### REQUIRED ACTION
Return a copy of every line in the records that includes the word "style".

(Stored data entries)
__________________________________________________

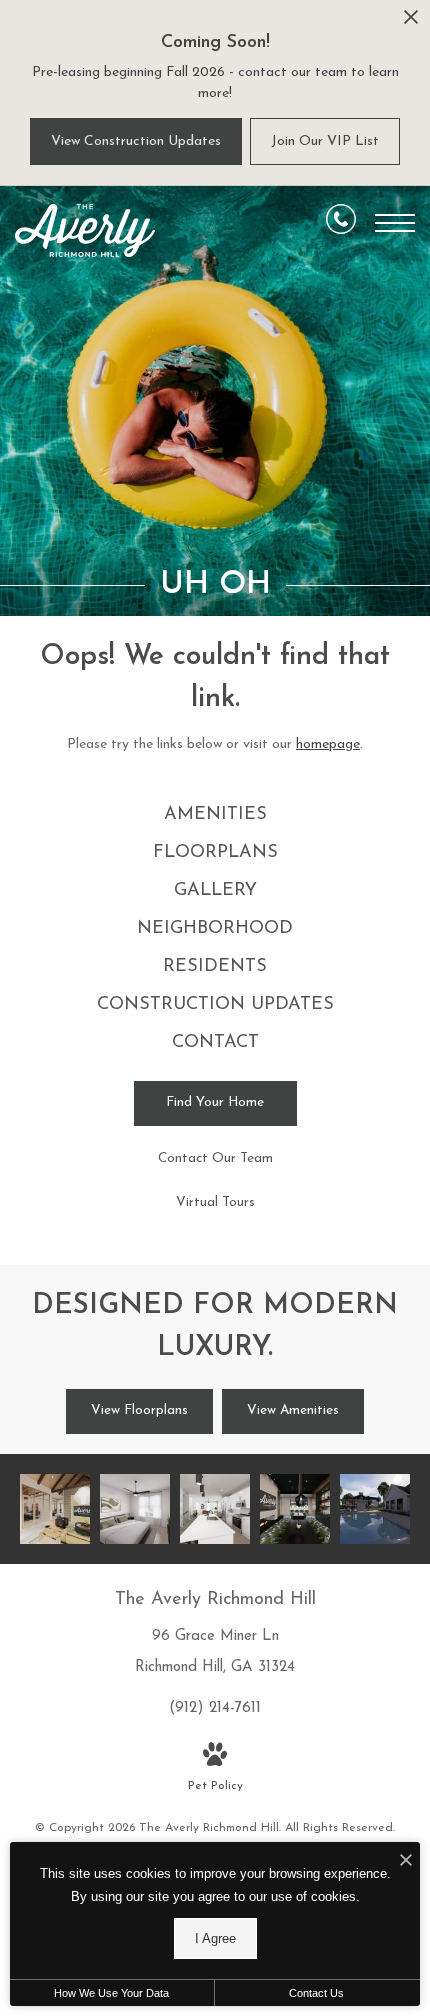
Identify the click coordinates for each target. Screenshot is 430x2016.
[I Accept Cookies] (406, 1862)
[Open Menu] (395, 223)
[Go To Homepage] (85, 230)
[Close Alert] (411, 22)
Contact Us (316, 1993)
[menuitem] (215, 816)
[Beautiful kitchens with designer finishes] (215, 1509)
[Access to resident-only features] (55, 1509)
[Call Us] (341, 223)
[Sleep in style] (135, 1509)
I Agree (215, 1938)
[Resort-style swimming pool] (375, 1509)
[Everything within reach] (295, 1509)
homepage (328, 744)
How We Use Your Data (111, 1993)
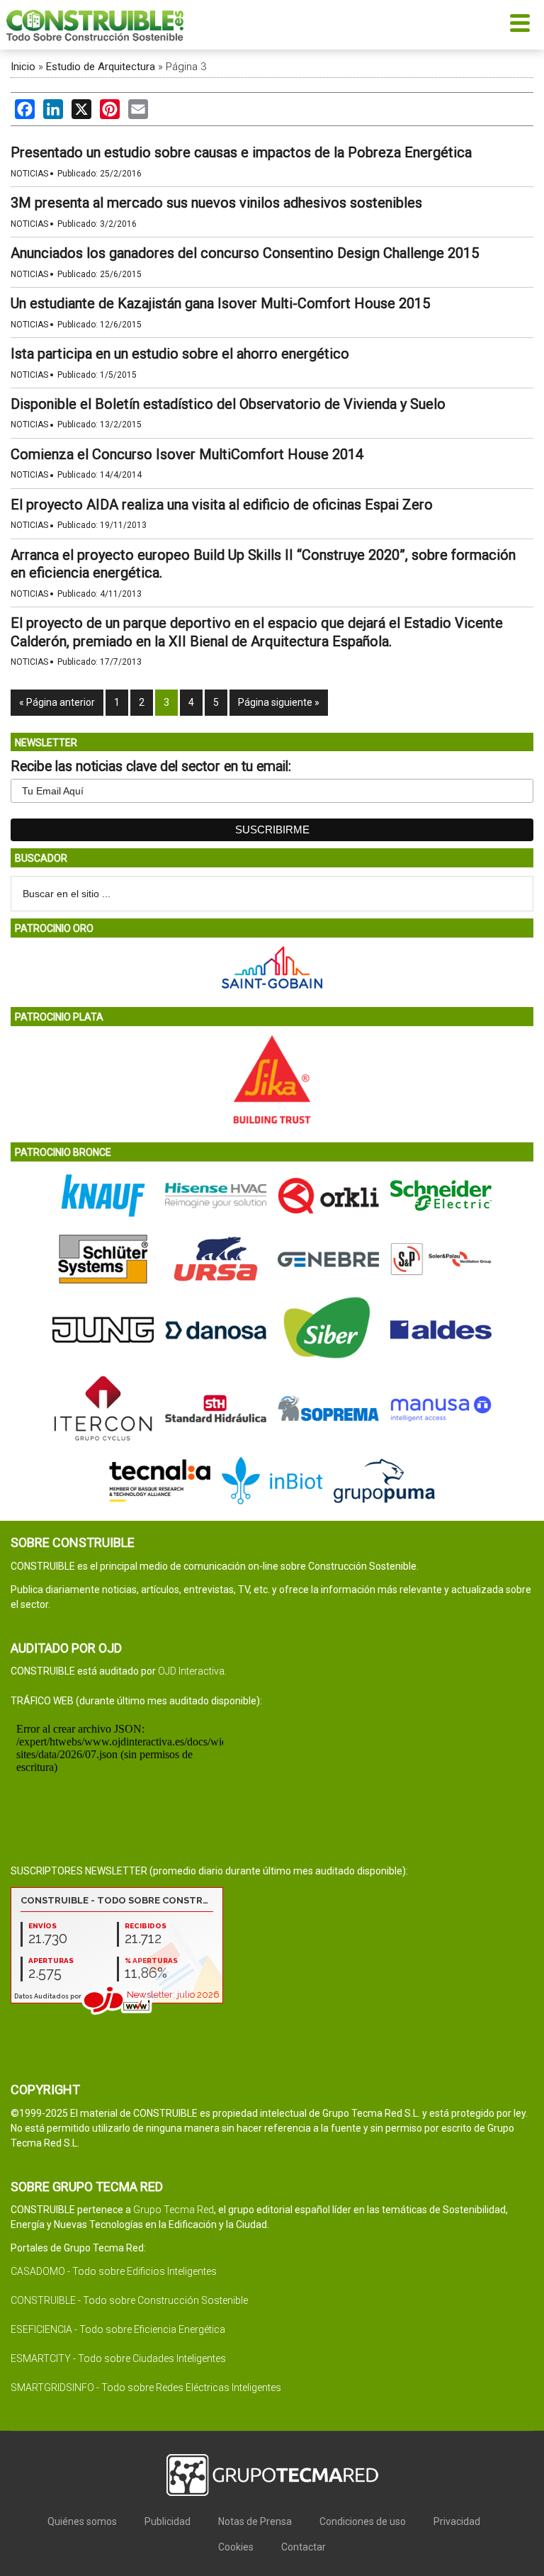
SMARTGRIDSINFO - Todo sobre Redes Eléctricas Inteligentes (146, 2387)
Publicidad (167, 2521)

__________________________________________________

### PROBLEM SOLUTION
[Sleep in style] (135, 1509)
[Resort-style swimming pool] (375, 1509)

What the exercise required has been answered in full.